Bon, j'ai jamais été très fan fan de la grève. Dieu sait que je suis plutôt plus à gauche qu'à droite, comme vous en auront sans doute (?) convaincu mes différents articles datant de l'élection présidentielle, mais le syndicalisme borné me donne envie de mettre des gifles bien autant que les riches qui veulent tout garder pour eux. Dans le genre, le summum de la bêtise avait été pour moi la grêve des intermittents à Avignon (2003, c'est ça ?) qui me concernait pourtant directement. J'avais eu toute une discussion surréaliste au milieu de la rue avec une prof, toute contente d'avoir "exporté" le concept de grêve jusque dans notre milieu, où j'ai réussi au bout de, oh, une heure de conversation, à lui faire comprendre que de faire la grêve du théâtre avait pour seules conséquences de priver les intermittents de leur seule tribune... et de punir les seuls qui les soutenaient, à savoir le public. Les images de je ne sais plus quel festival où les spectateurs d'un concert non gréviste se faisaient huer et jeter des trucs à la gueule m'avaient sérieusement donné des envies de meurtre.
Il y a plusieurs choses qui m'agacent dans cette grêve là, particulièrement. Déjà ce truc de non-reconductible, mais en fait si un peu, mais en fait boh ben allons-y gaiement pour tout le week-end. Du pain béni pour le gouvernement puisqu'à terme, ça ne peut que retourner l'opinion contre les grêvistes (celle qui est d'accord avec eux, j'entends). Ensuite, l'apparition dans la manif parisienne de jeudi d'autocollants "Vive la Grêve" que j'ai vraiment, vraiment beaucoup de mal à comprendre. Comme si, à défaut d'une révolution où on couperait les têtes de ceux qui gagnent mieux leurs vies que nous, on se rabattait sur la grêve comme véhicule pour afficher son mal-être, et peu importe, au fond, le sujet. Si on fait la grêve, normalement, c'est que ça va pas, non ? Comment on peut dire "vive la grêve" ? Quel intérêt ? Qu'on m'explique.

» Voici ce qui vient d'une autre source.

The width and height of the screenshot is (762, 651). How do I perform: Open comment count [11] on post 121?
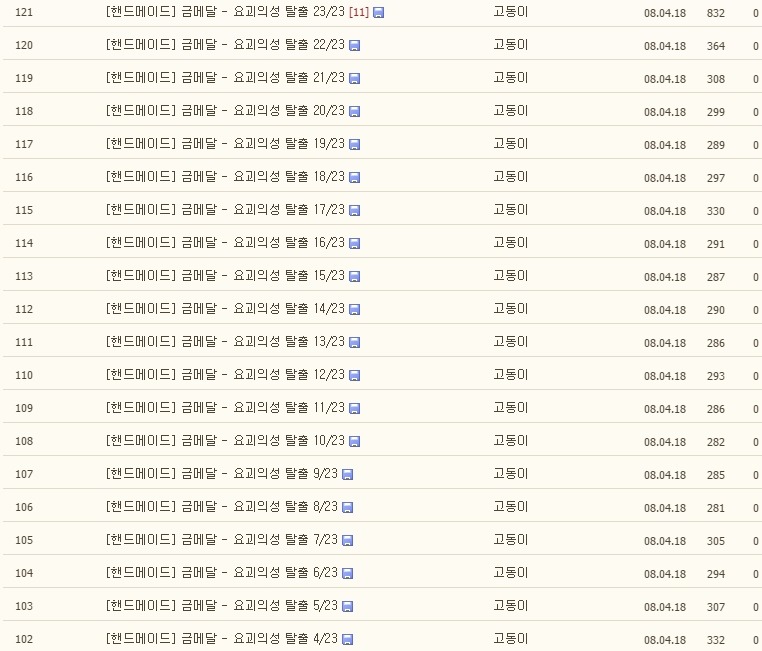359,12

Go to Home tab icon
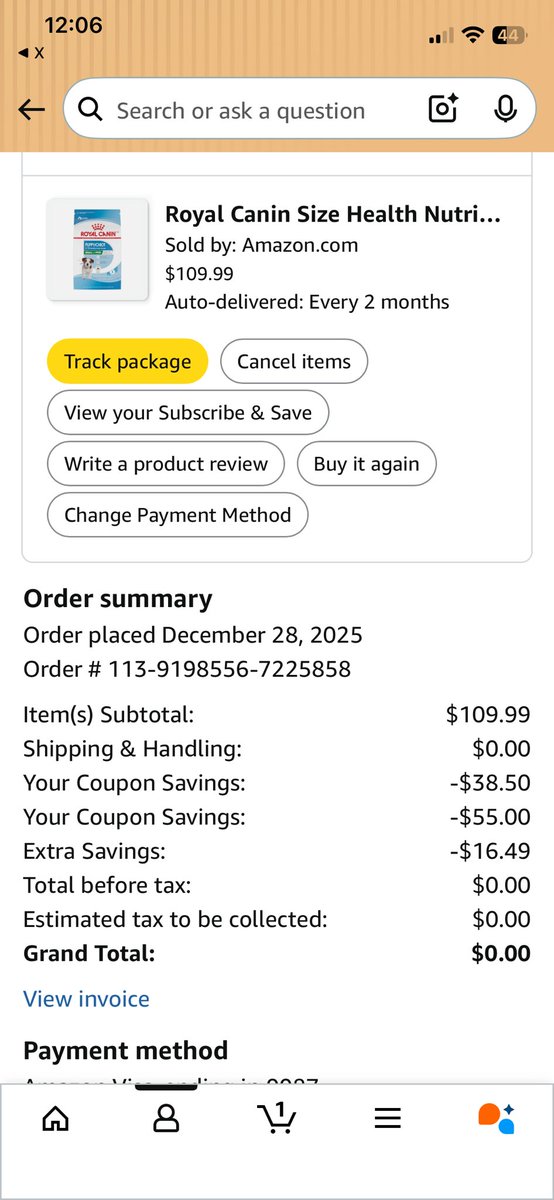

J'ai également vu des slogans sur certains camions qui m'ont laissé songeur. Genre "la retraite à 35 ans d'annuités pour tous !". C'est super mal vu si je dis que j'aime bien mon métier ? Que je compte bien faire du théâtre (et des traductions, eh, pourquoi pas ?) jusqu'à bien au-delà de mes 60 ans... c'est-à-dire en ayant largement dépassé les 40 ans de métier (j'ai des fiches de paie depuis que j'ai 16 ans). C'est pas un peu paradoxal, pour un peuple qui a élu le mec qui veut nous faire travailler plus ?
Et le coeur du problème, d'ailleurs, pour moi, est là. Je pense et je dis énormément de mal de Sarkozy, mais il y a un point sur lequel il n'y a rien à redire, c'est qu'il a prévenu. On n'est pas comme en 95. Le coup des régimes spéciaux, il l'a quand même martelé pendant toute sa campagne. On l'a élu quand même. Il a déjà, curieusement, reculé sur un tas de trucs qu'il avait dit qu'il ferait. On peut pas faire semblant d'être surpris si il veut aller au bout de ce truc-là, vu le nombre de fois qu'il l'a répété. Alors, quoi, la démocratie, c'est que quand on est d'accord ? Moi, je croyais que quand la majorité nous donnait tort, en démocratie, on n'avait plus qu'à serrer les fesses en espérant un "réveil" à la prochaine échéance électorale. Mais bon, si j'en crois les discussions transiliennes de l'autre jour, qui tournaient essentiellement autour de la grande question "est-ce que Dati couche avec Sarko ?", mon peuple n'est pas disposé à décoller du niveau "Voici" de la réflexion politique.
Curieusement, ça me rappelle un pote, plutôt extrême-gauche, qui voulait pas voter aux Présidentielles (premier tour) parce qu'aucun candidat ne le représentait. Putain, avec la chiée plus douze de candidats d'extrême-gauche qu'il y avait, il y en avait pas un qui lui convenait. Mais non, il y a quand même un syndrome à gauche qui fait qu'on ne veut que d'un candidat qui pense et fait exactement comme on ferait, nous. Ce truc de pas voter Royal parce qu'elle était "pas assez à gauche". Parce que Sarkozy l'est plus ? On a du mal en France (et oui, surtout à gauche) à accepter que la démocratie, ça ne peut fonctionner qu'avec un nombre tout de même limité d'alternatives. Si je tenais le même raisonnement, je ne voterais que pour le candidat qui déciderait de mettre fin au hold-up des opéras nationaux sur le budget de la culture, par exemple... et je ne voterais donc plus pour les 235 années à venir. L'autre option, c'est celle qui tenait à coeur aux fondateurs du Café de la Gare : l'anarchie, la vraie. Mais hélas, elle ne peut fonctionner que dans un pays où tout le monde est brillant. Et s'il y a une phrase qu'on répète souvent avec tite chérie, même si c'est souvent en running-gag, c'est quand même "les gens sont cons".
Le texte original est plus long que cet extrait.